*PROBLEM DETAILS*: Your answer is the line containing "logged in (123, 1177)" plus every line after it to the end of the data below, transcribed exactly and with nothing else.
[DATASET ENTRIES]
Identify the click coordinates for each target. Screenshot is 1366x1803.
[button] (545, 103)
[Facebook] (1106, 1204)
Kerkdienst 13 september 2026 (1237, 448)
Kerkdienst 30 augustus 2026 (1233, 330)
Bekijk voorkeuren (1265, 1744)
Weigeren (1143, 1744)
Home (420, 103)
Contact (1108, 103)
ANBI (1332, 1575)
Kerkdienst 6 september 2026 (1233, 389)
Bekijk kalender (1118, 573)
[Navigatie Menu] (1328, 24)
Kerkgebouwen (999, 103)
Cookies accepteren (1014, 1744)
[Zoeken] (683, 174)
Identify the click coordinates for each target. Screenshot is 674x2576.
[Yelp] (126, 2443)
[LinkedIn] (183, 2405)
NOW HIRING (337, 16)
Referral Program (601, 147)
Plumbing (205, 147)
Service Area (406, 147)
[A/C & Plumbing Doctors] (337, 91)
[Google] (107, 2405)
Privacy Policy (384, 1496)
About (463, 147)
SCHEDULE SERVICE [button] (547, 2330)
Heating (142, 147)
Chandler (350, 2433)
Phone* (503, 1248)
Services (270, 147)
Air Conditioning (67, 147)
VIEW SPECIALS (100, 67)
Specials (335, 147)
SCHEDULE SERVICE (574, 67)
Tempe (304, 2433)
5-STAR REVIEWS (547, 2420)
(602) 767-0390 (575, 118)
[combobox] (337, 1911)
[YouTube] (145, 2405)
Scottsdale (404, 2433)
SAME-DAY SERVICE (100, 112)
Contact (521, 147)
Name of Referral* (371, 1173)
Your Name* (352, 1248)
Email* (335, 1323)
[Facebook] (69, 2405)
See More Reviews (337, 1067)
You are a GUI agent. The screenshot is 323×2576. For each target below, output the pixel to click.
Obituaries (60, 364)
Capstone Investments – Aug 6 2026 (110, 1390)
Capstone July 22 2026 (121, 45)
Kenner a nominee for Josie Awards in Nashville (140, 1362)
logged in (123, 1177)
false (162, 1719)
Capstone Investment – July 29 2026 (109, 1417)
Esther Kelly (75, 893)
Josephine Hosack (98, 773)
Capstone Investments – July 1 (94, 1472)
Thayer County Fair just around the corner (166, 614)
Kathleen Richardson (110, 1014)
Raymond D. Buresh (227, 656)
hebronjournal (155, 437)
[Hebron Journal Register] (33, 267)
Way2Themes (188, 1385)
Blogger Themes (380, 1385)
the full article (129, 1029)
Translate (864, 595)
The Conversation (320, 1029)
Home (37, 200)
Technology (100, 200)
[/DATASET ENTRIES]
*TASK OUTPUT*:
logged in (123, 1177)
false (162, 1719)
Capstone Investment – July 29 2026 (109, 1417)
Esther Kelly (75, 893)
Josephine Hosack (98, 773)
Capstone Investments – July 1 (94, 1472)
Thayer County Fair just around the corner (166, 614)
Kathleen Richardson (110, 1014)
Raymond D. Buresh (227, 656)
hebronjournal (155, 437)
[Hebron Journal Register] (33, 267)
Way2Themes (188, 1385)
Blogger Themes (380, 1385)
the full article (129, 1029)
Translate (864, 595)
The Conversation (320, 1029)
Home (37, 200)
Technology (100, 200)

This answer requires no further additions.